As a youngster whose potential was widely identified last year, with the caveat that he seemed short on self-belief, Scott overcame that to play a pivotal part in Edinburgh's Heineken Cup campaign which led them to the semi-final.
That resulted in him becoming the first player on an apprentice contract to represent Scotland, when he was called in at the last minute against Ireland and he went on to be one of the leading lights on a summer tour where three wins likely saved Andy Robinson's job as head coach. Given that rate of progress tonight's match could prove significant since the time has come once again to offer British players the chance to do something which they hold even more dear than representing their individual countries.
What about the Lions then Matt? "Definitely not - definitely not," he spluttered, just as he would have a year ago if you had suggested that he would by now have established himself in the Scotland squad. "I'm focusing on playing for Edinburgh and being in the national set-up towards the end of last year I'm obviously targeting playing in the autumn internationals. So my only goal at the moment is starting the season well for Edinburgh and trying to keep my place in the Scotland set-up."
Yet, for all that Scots have hardly been selected in abundance for the British & Irish Lions in the past 15 years, the carrot is there and Scott briefly let himself be tantalised.
"Stranger things have happened ... but you've just got to keep your short-term goals as the priority," he said, quickly getting back to business.
It would be profoundly ironic if Warren Gatland, the Wales and now Lions head coach, was ultimately to consider Scott for involvement considering the role the Welsh Rugby Union has already played in helping the centre into Test rugby.
For some of us it seemed very odd when, at the beginning of this year, Robinson called the relatively unknown Welsh under-21 cap Steve Shingler into his Six Nations squad, the Scotland head coach citing as his reason that the London Irish player boasted all the qualities that Scott had been displaying week-in, week-out in the RaboDirect PRO12.
Welsh objections having demonstrated that Shingler's selection had been ridiculously premature, Scott then moved up the pecking order to the position he should have occupied in the first place. Shrewd observers believe he was among the few who significantly enhanced their reputations in the Southern Hemisphere in June.
A sensible lad, who collected his law degree from Edinburgh University soon after returning from the tour, he knows the bolstering of Edinburgh's squad means that unless he protects his brand his stock can go down as well as up this season. He seems ready.

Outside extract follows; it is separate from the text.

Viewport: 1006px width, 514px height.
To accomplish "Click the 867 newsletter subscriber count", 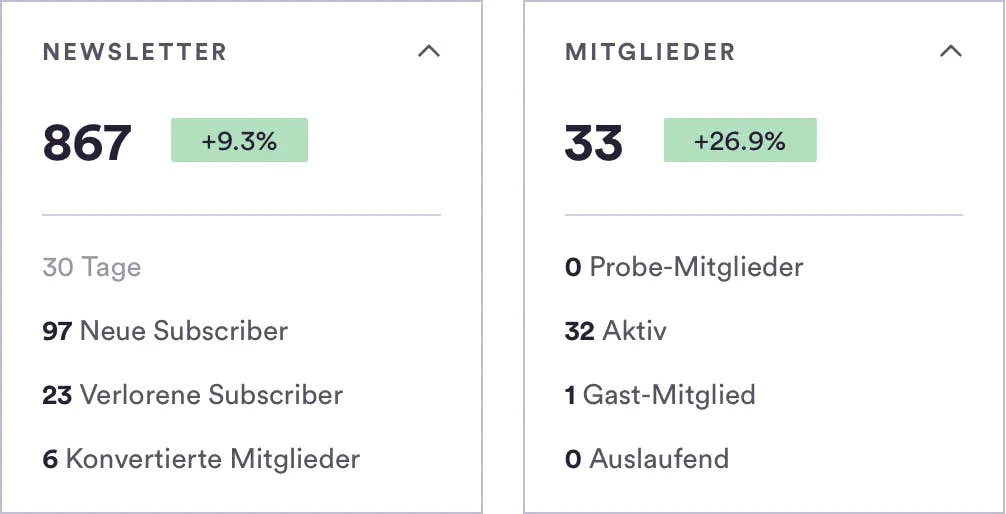I will point(87,142).
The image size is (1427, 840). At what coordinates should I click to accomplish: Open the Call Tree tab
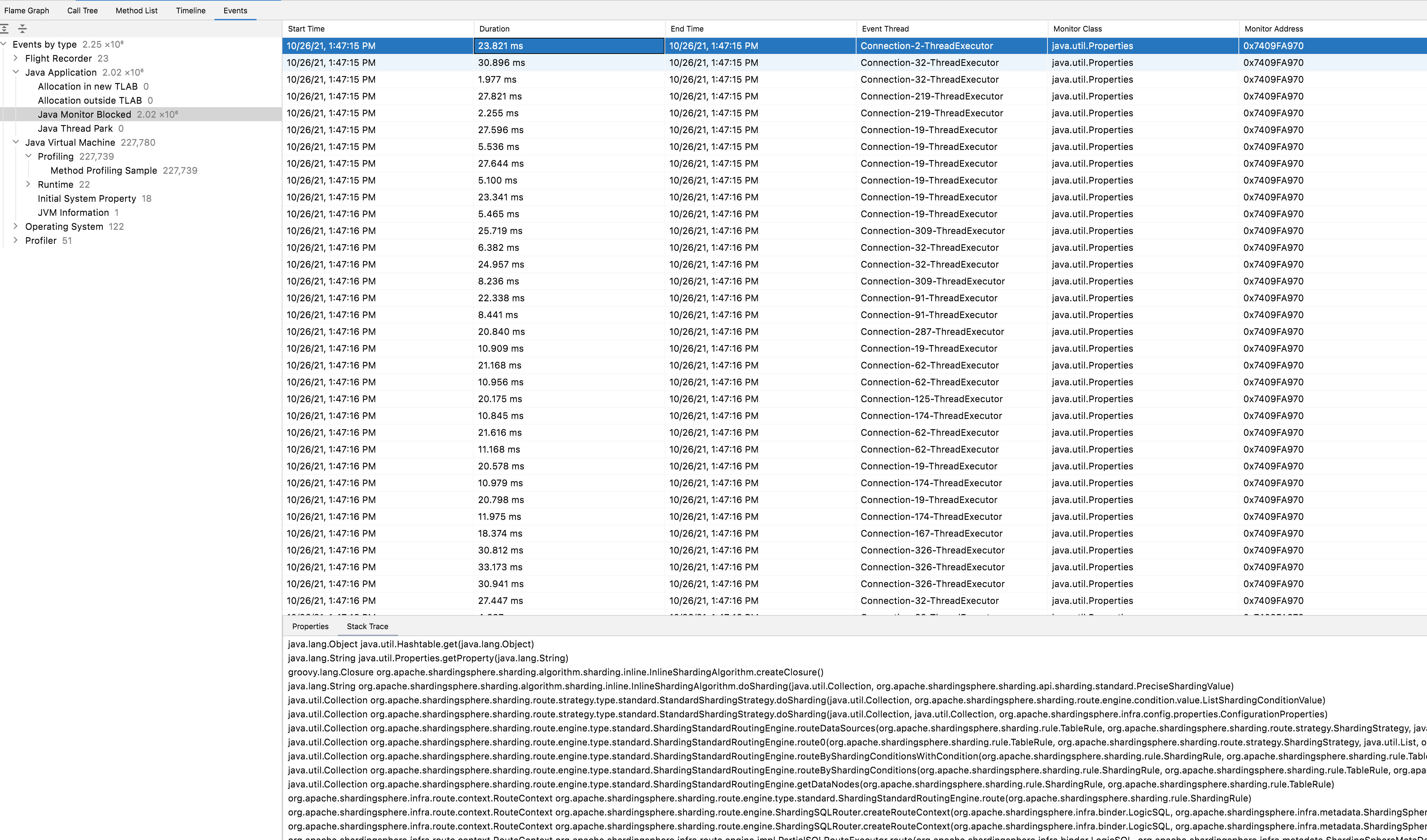[x=82, y=11]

"Now I'm more confident and have that experience of playing at international level where it's a bit faster and it's a bit more physical, I'm hoping to assert myself this year and assert my place in the Edinburgh team and take on some other responsibilities - maybe some kicking which I've been working hard on, so who knows," he said.
"The more games you play at that [Test] level the more you become adapted to it and I feel as if that's a level I can consistently play well at. So I'm hoping to take that confidence and experience into the start of the season playing for Edinburgh. It's definitely helped me a lot."
That informs his view of the squad's prospects. "We've set ourselves higher standards with the target of reaching the play-offs and everyone's really focused on that, so it's been a really positive vibe," said Scott.
"Even after losing to Munster it shows the character of the squad to bounce back and beat a good Cardiff side away from home. We've put a lot more pressure on ourselves this year and we're confident in our ability to do well.
"I think we are more confident this year. We showed what we could do in the Heineken Cup last year, so why can't we do that in the league as well?"